=== Work order ===
Beginning with the line that contains "This screenshot has width=868, height=437.", retype the entries below exactly, ending with the line that contains "the send arrow". Leave out any pictures.

=== Data shown ===
------------------------------------------------
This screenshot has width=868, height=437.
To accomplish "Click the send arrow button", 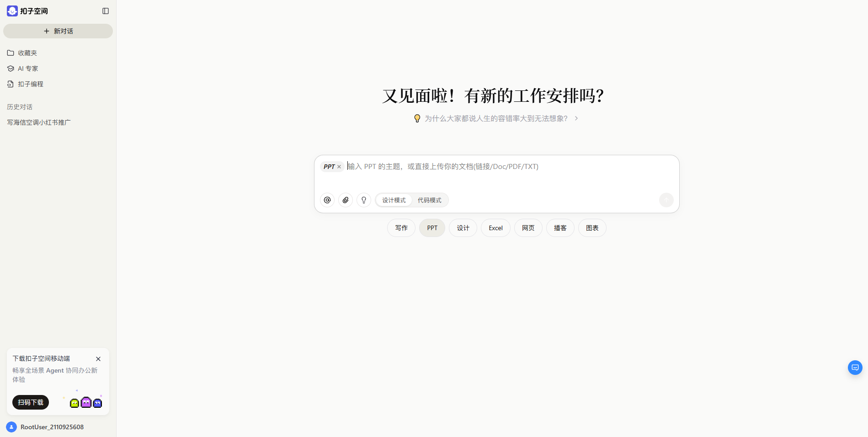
------------------------------------------------
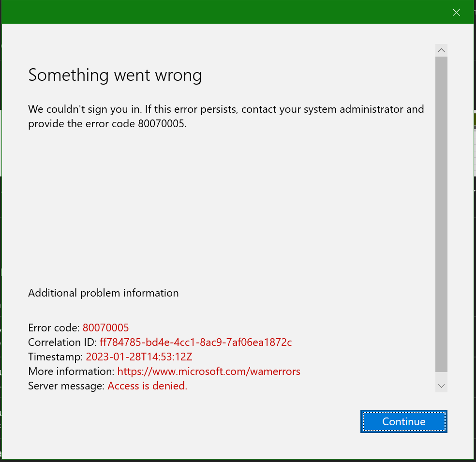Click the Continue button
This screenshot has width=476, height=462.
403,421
------------------------------------------------
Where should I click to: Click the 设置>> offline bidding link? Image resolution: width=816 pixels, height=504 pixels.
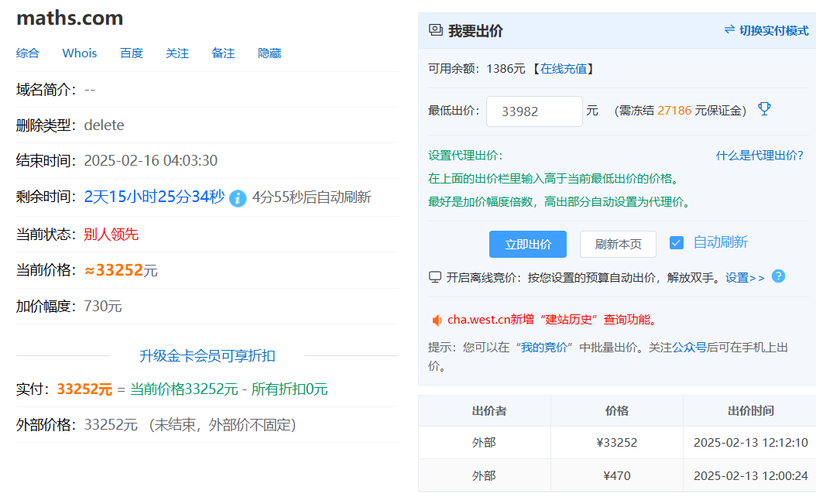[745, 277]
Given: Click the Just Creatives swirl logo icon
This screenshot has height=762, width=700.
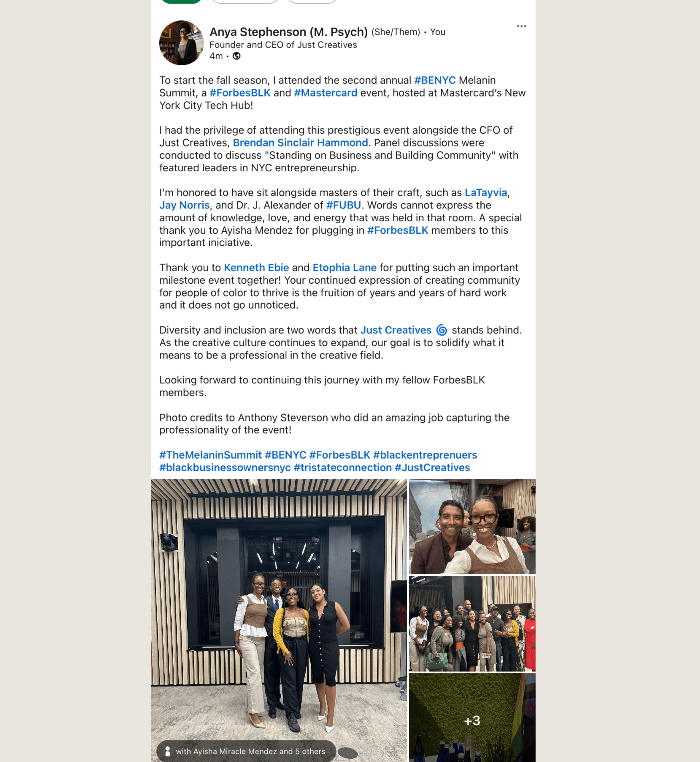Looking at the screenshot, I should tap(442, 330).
------------------------------------------------
=== Response box ===
This screenshot has width=868, height=437.
To accomplish "Click the send arrow button", 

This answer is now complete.